I have some issues in restrict for webhook_url. We 've discussed about this at:
Now n8n could have N8N_EDITOR_BASE_URL. But someone could still go to webhook_url to login to n8n. Do not like editor, webhook_url is easier to know and attack by bruce force.
Could you have repo to upgrade n8n core to restrict webhook_url?
I thinks an env variable make it more simple.
I’m pretty sure n8n is agnostic of the incoming Host header at the moment. It does make sense this boundary would be applied where you’re terminating your TLS connections… the/a reverse proxy.
I’ve recently used Caddy in a very strict environment to separate out webhook and management connections with a config something like this:
# n8n management interface
n8n.example.com {
reverse_proxy http://myn8n:5678
}
# n8n webhook interface, exposed externally
webhook.example.com {
# Match n8n webhook requests
@webhook {
path_regexp ^\/webhook(?:-test)?\/([A-f\d]{8}-[A-f\d]{4}-[A-f\d]{4}-[A-f\d]{4}-[A-f\d]{12})
}
# Send to n8n
reverse_proxy @webhook http://myn8n:5678
# Drop anything not going to a webhook URL
abort
}
This would be a nice improvement. It makes sense to have one endpoint for the GUI and one endpoint for the webhooks if the webhooks are used for an API. It is undesirable for someone to go to the root of the subdomain used for the API and easily discover that n8n is being used. This is a potential security risk.

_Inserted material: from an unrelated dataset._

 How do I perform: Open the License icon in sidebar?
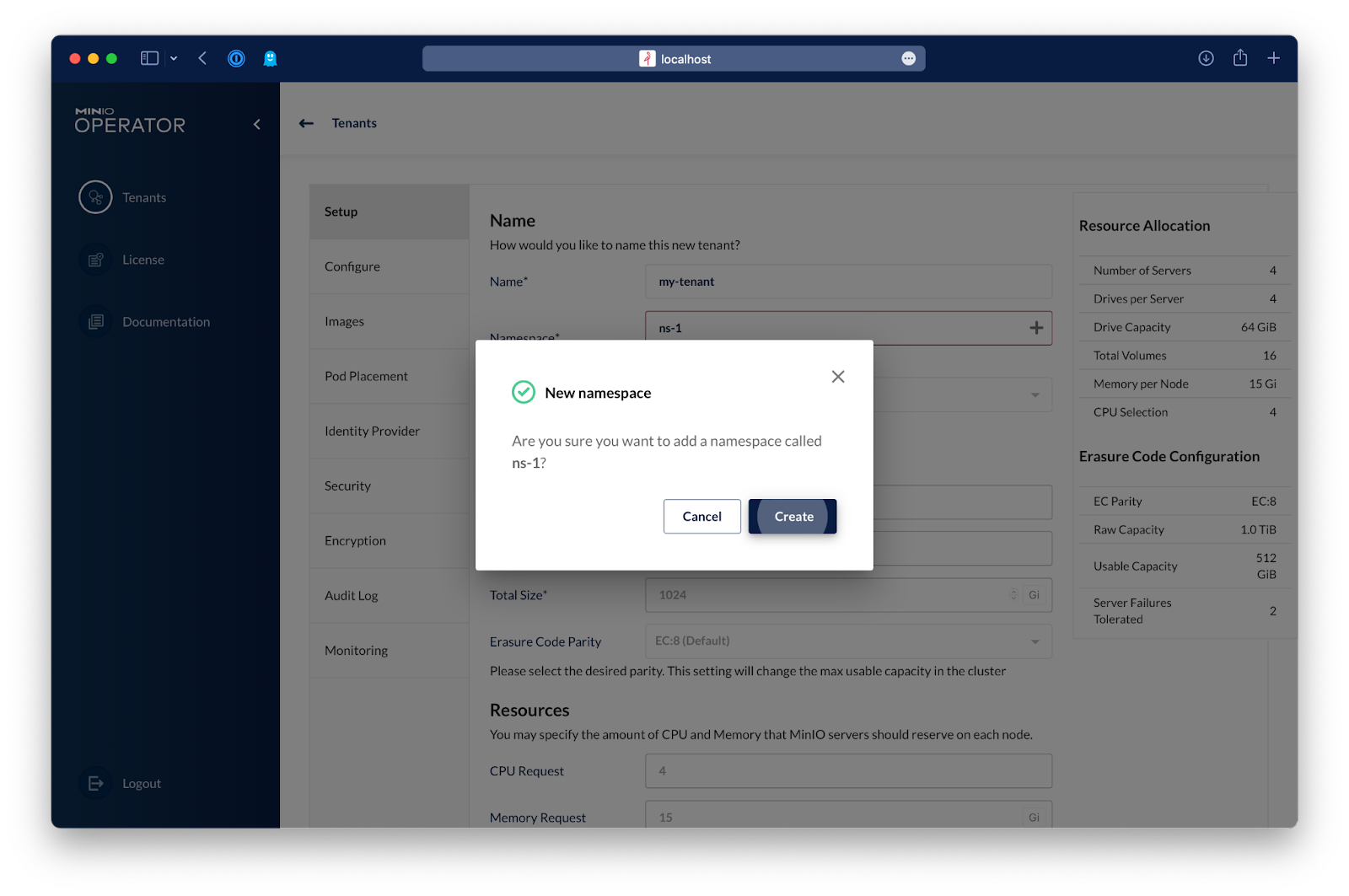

I have a unique subdomain for the GUI and another unique subdomain for the API. The problem is that the GUI still loads when visiting the API subdomain. I have addressed this for now with a Cloudflare Page Rule that redirects to another website all calls to the API subdomain; it does not affect calls to the webhooks.
Hi, following up on this thread: as some third parties require to whitelist their IPs in order to be able to receive webhooks from them, it would be great to be able to do it on n8n cloud.